建议失血性休克中骨盆环破裂的患者尽早进行骨盆环闭合和稳定(1B)。

4.3

栓塞,填塞,手术和复苏

 

4.3.1 主动脉血管内球囊阻断(endovascular balloon occlusion of the aorta ,REBOA)

建议在持续出血和/或不能及时进行血管栓塞时进行临时腹膜外填塞。必要时,腹膜外填充物可联合腹部直视手术(1C)。

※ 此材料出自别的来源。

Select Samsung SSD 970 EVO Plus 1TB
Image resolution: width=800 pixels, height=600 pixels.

建议在不可压迫的危及生命的外伤性出血患者中考虑REBOA,从而控制出血以防止出现血流动力学崩溃(2C)。

4.3.2 局部止血措施

推荐局部止血药物与其他手术措施联合使用,或对与实质损伤相关的静脉或中度动脉出血进行填塞(1B)。

 

5

出血和凝血功能障碍的初始管理

 

5.1

抗纤溶药物

 

建议对出血或有严重出血风险的创伤患者尽快给予氨甲环酸(TXA),如果可行,在送往医院的途中,且在受伤后3小时内以1g负荷剂量输注超过10min,8h后静脉输注1g(1A)。

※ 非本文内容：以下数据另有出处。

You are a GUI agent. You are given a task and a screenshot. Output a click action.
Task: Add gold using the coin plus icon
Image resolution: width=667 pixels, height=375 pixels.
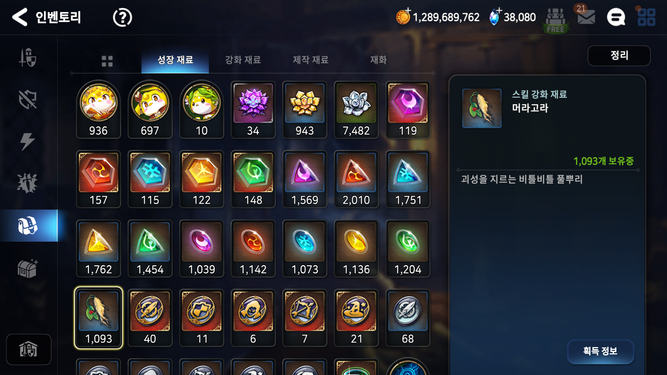403,17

TXA的使用建议不要等待粘弹性测试结果再给药(1B)。

 

5.2

凝血功能支持

 

建议在入院后立即开始监测和凝血功能支持的措施(1B)。

5.3

初始凝血复苏

 

可能的大出血患者的初始管理,推荐以下两种策略之一:

纤维蛋白原浓缩物或低温沉淀和pRBC (1C)

FFP或病原体灭活的FFP, FFP/pRBC比例至少为1:2 (1C)。

此外,建议高血小板/pRBC比例(2B)。

6

进一步目标导向凝血管理

6.1

目标导向治疗

 

建议在标准实验室凝血值和/或血栓弹力监测(VEM)的指导下继续进行目标导向的复苏措施(1B)。

6.2

新鲜冰冻血浆的管理

 

如果使用基于FFP的凝血复苏策略,建议进一步使用FFP时,应遵循标准实验室凝血筛查参数(PT和/或APTT>1.5倍正常和/或凝血因子缺乏的粘弹性测试证据)(1C)。

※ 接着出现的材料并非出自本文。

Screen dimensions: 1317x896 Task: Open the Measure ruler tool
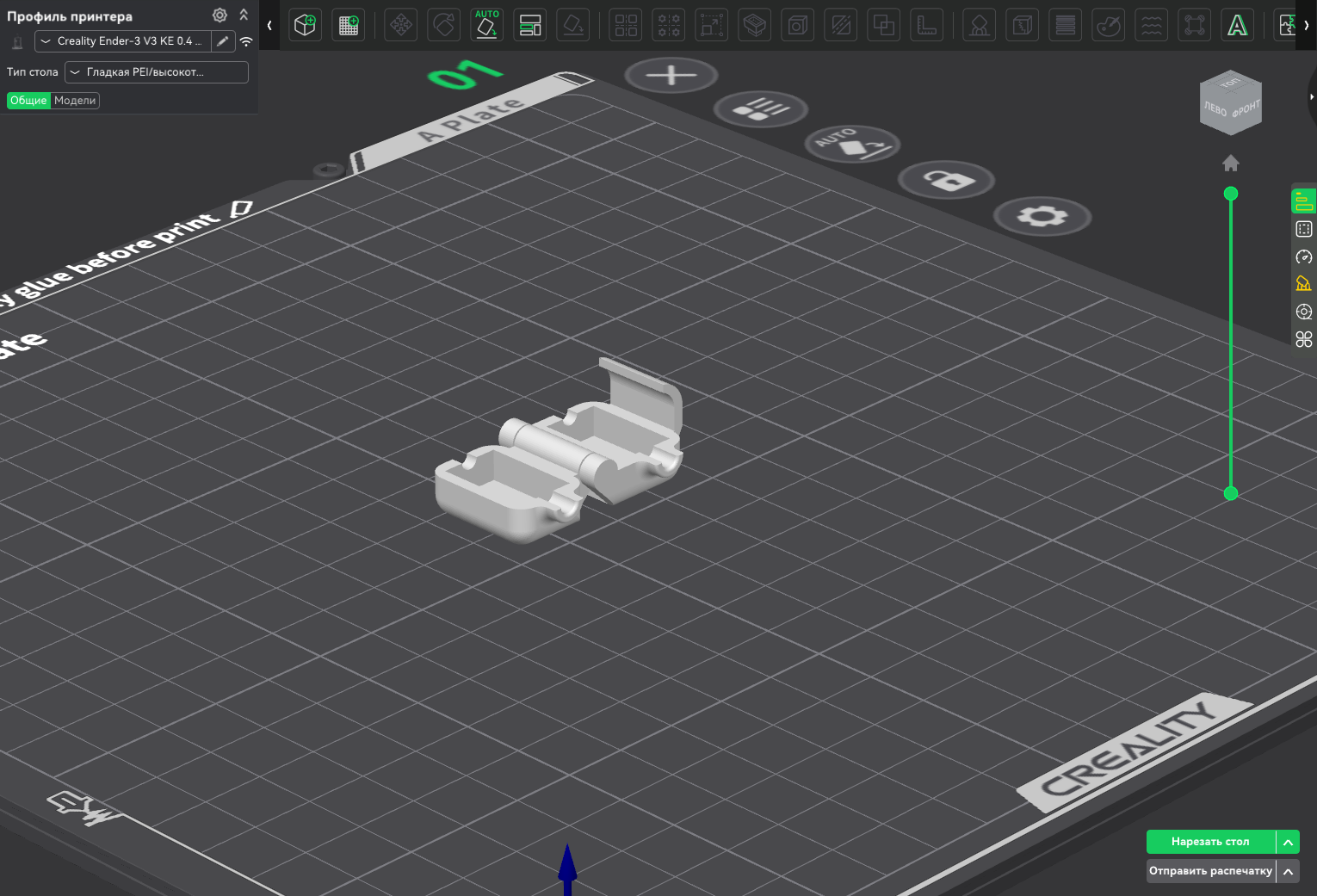click(927, 25)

如果有纤维蛋白原浓缩物和/或冷沉淀,建议避免使用FFP来纠正低纤维蛋白原血症(1C)。

6.3

凝血因子浓缩物(Coagulation factor concentrate,CFC)的应用

 

如果使用以CFC为基础的策略,建议根据标准实验室凝血参数和/或功能性凝血因子缺乏的粘弹性证据,使用浓缩因子治疗(1C)。

如果纤维蛋白原水平正常,建议基于延后的VEM证据,决定是否对出血患者给予凝血酶原复合物浓缩物(PCC)(2C)。

建议将FXIII的监测纳入凝血支持的监测内容,并在功能性FXIII缺乏的出血患者中补充FXIII (2C)。

6.4

纤维蛋白原补充

 

如果大出血伴有低纤维蛋白原血症(功能性纤维蛋白原缺陷的VEM表现或血浆Clauss纤维蛋白原水平<1.5 g/L)(1C),建议初始补充纤维蛋白原3-4 g。这相当于15-20U的冷沉淀或3-4g纤维蛋白原浓缩物。

重复给药应以VEM和纤维蛋白原水平检测结果为指导(2C)。

6.5

血小板

 

建议持续出血的创伤患者输注血小板以维持血小板计数高于50×109/L,TBI患者输注血小板使计数高于100 ×109/L(2C)。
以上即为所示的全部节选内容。